Capabilities and flag for relaxed consistency
Like CephFS, we can also define various capabilities for directories and files in Lustre.
A directory only marked with LUSTRE_RELAXED_FL will be created and accessed with relaxed consistency. This flag is stored on LMA xattr on MDT. And all sub files under this directory inherits LUSTRE_RELAXED_FL flag and access with relaxed consistency.
We can convert a directory with strong consistency into relaxed consistency level by level. It just needs to take and full EX lock on the directory to clear all DLM locks on the directory and set the directory with LUSTRE_RELAXED_FL, and then release the full EX lock. After that all I/Os under this directory can be performed in relaxed consistency mode.

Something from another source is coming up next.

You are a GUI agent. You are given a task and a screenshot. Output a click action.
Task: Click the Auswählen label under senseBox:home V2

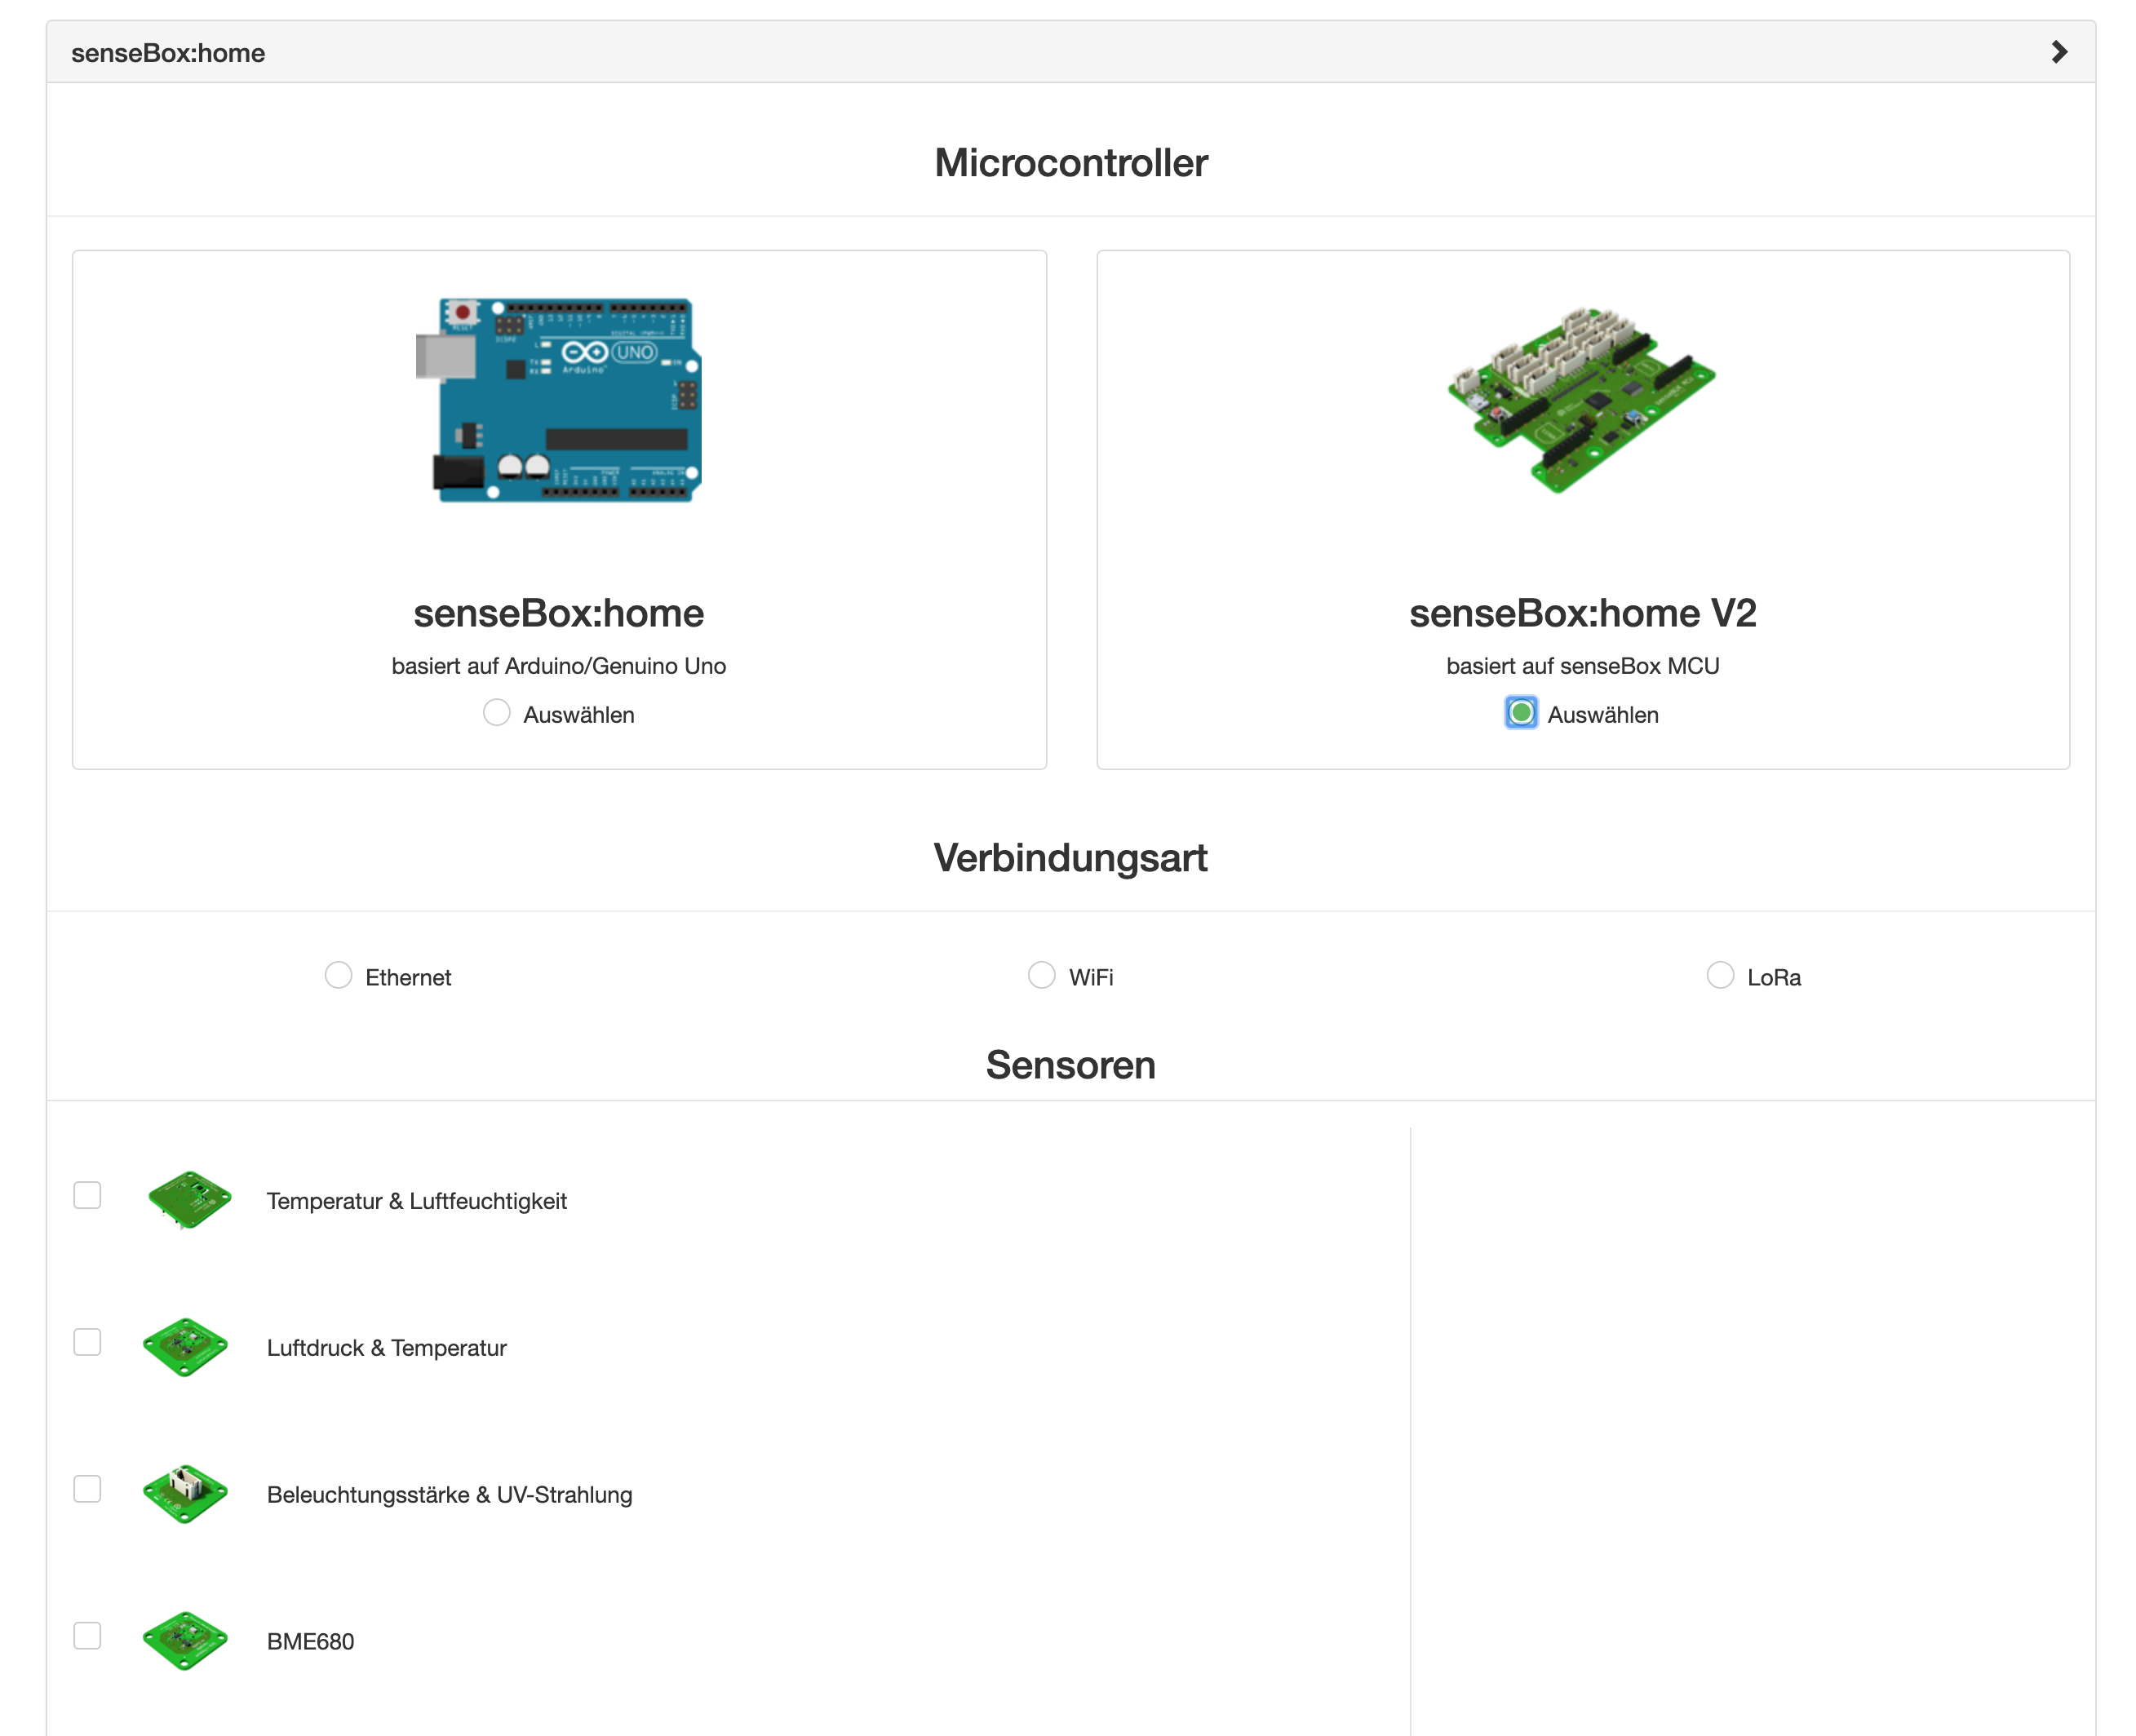click(x=1602, y=715)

To convert a directory with relaxed consistency into the old strong consistency, it needs to first clear LUSTRE_RELAXED_FL flag (level by level) and then wait for the maximal timeout period (lease) to invalidate all timeout-based caching on the clients. After that, all data and metadata I/O under the directory will operate with the old strong consistency.
References
[1] Vilayannur M, Nath P, Sivasubramaniam A. Providing Tunable Consistency for a Parallel File Store[C]//FAST. 2005, 5: 2-2.
[2] NFS. https://linux.die.net/man/5/nfs
[3] Samba Oplock. [Oplocks - Windows drivers | Microsoft Learn](https://learn.microsoft.com/en-us/windows-hardware/drivers/ifs/oplock-overview)
[4] [CephFS Distributed Metadata Cache](https://link.zhihu.com/?target=https%3A//docs.ceph.com/en/quincy/cephfs/mdcache/)
[5] Gulati, A., Naik, M., & Tewari, R. (2007, February). Nache: Design and Implementation of a Caching Proxy for NFSv4. In FAST (Vol. 7, pp. 27-27).
Very interesting discussion.
On the usability stand point, I think that doing this per-application is not really feasible. Lustre specific changes to application are hard to be added to real life apps. Striping is usually the best we can do, and even that is not that simple. It is easier to sell a POSIX API or new Linux specific syscall, rather than a Lustre specific call. On the contrary, this is way easier for admins to change Lustre behavior per mount point, as admins will more or less know what kind of apps will be running there and if that behavior change is acceptable. I've seen more and more people using Lustre as home directory, where NFS is typically use. So, changing a Lustre client behavior, telling it to behave like NFS will be almost transparent to application. I'm not against having that being controlled per apps, but that should not be the only way, IMO. Per directory is acceptable.